The first teaming of Spencer Tracy and Katharine Hepburn, “Woman of the Year,” began a long collaborative process that would include eight more films and a legendary off screen romance that would last until the death of Tracy (who was always married) in 1967.

The movie, written by Ring Lardner and directed by George Stevens, who had previously helmed “Alice Adams,” one of Hepburns best films, set the pattern for the couples future and better comedies, such as Adams Rib and Pat and Mike, both directed by George Cukor.
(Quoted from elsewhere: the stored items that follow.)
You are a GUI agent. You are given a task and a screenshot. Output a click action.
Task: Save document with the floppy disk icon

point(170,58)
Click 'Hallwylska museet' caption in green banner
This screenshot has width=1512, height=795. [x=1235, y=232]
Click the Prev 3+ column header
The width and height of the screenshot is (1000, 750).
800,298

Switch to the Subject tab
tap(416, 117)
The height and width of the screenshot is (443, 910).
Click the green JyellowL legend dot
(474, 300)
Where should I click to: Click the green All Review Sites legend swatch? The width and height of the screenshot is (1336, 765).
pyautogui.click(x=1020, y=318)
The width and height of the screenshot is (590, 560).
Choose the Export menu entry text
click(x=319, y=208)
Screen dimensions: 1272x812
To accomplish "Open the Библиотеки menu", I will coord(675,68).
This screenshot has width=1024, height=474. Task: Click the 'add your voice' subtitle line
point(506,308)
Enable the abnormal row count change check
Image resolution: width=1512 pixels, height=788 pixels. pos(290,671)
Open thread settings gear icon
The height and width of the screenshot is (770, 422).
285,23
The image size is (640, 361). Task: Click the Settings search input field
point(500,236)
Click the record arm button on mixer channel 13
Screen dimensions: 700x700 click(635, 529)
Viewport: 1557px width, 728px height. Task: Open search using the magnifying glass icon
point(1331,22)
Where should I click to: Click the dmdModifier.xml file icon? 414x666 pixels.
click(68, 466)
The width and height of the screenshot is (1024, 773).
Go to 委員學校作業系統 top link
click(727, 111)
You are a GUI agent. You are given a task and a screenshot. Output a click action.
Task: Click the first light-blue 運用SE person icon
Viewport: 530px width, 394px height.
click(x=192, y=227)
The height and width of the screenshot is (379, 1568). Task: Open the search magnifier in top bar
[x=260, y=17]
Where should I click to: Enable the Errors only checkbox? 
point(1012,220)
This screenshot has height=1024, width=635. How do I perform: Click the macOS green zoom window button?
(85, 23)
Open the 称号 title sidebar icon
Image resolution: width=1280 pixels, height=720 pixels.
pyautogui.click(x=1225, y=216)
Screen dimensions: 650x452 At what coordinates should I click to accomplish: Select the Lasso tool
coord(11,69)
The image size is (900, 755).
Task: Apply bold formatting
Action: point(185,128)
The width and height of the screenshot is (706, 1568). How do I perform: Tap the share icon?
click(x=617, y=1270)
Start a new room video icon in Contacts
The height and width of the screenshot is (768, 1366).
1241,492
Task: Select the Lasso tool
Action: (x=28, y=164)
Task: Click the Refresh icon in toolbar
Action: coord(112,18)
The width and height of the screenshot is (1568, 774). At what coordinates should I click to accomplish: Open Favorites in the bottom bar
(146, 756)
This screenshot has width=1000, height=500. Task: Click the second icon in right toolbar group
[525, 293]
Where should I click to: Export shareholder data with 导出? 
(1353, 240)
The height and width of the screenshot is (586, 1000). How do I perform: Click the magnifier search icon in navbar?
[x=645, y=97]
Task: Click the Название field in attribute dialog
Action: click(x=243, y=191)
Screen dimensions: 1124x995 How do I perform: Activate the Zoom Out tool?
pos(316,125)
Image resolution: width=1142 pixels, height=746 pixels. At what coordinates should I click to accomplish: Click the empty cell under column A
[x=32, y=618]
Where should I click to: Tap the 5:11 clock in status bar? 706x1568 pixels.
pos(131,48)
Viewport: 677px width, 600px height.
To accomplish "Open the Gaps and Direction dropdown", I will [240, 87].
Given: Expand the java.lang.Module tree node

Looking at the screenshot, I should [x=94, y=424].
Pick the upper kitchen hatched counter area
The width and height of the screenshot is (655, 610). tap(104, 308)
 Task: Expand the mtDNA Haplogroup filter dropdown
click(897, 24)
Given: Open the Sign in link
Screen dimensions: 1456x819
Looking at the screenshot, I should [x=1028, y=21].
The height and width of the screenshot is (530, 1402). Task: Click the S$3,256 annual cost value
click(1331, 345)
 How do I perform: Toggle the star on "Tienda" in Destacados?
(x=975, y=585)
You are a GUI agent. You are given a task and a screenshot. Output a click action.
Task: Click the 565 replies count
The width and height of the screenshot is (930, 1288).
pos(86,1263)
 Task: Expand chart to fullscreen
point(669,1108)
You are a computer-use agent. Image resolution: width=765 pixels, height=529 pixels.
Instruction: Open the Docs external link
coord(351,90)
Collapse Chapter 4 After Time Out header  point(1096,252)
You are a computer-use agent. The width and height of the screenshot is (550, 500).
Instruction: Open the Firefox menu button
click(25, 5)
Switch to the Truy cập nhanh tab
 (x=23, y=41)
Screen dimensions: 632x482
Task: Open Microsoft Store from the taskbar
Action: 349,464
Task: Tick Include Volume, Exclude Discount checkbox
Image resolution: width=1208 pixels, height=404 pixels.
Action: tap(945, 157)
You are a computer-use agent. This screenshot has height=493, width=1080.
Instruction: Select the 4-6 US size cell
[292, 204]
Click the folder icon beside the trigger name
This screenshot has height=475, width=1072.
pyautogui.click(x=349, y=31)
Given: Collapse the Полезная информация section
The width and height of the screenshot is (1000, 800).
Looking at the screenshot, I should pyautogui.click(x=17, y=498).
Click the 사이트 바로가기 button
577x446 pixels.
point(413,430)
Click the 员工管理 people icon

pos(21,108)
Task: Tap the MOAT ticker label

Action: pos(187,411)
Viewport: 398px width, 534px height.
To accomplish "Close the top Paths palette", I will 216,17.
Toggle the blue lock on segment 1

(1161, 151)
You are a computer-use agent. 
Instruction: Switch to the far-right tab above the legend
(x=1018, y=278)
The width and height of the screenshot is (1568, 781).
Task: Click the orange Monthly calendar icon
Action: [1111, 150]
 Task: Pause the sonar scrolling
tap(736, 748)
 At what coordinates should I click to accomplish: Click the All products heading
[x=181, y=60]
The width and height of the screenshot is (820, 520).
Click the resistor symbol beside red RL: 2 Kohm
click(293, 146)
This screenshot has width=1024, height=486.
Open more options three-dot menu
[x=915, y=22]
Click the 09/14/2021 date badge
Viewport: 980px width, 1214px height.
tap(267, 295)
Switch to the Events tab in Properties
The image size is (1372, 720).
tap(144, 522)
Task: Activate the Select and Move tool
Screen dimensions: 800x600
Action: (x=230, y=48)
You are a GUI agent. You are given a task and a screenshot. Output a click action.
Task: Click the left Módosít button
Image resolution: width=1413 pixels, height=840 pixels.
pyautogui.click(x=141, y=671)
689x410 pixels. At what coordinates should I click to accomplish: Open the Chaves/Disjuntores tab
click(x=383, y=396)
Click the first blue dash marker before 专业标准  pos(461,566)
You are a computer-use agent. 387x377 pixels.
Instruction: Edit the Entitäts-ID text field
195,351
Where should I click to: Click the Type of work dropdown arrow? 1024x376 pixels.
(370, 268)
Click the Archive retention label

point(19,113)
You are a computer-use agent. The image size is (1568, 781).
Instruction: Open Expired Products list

Hepburn was instrumental in getting the script done, selling it to Louis B. Mayer, head of MGM for an unprecedented $100,000 (after the success of her previous deal with Metro, The Philadelphia Story), and demanded that her leading man be Tracy. She also managed to offend her fave director George Cukor (who had discovered her), favoring Stevens because he was more macho and thus more suitable to direct a story set in the sports world.

Tracy plays Sam Craig, a rough-edged, non-nonsense sportswriter for a New York newspaper, and Hepburn is Tess Harper, a sophisticated journalist writing an international column for the same paper. Opposites attract. Upon meeting, despite some differences, they fall for each other, begin to court and get married.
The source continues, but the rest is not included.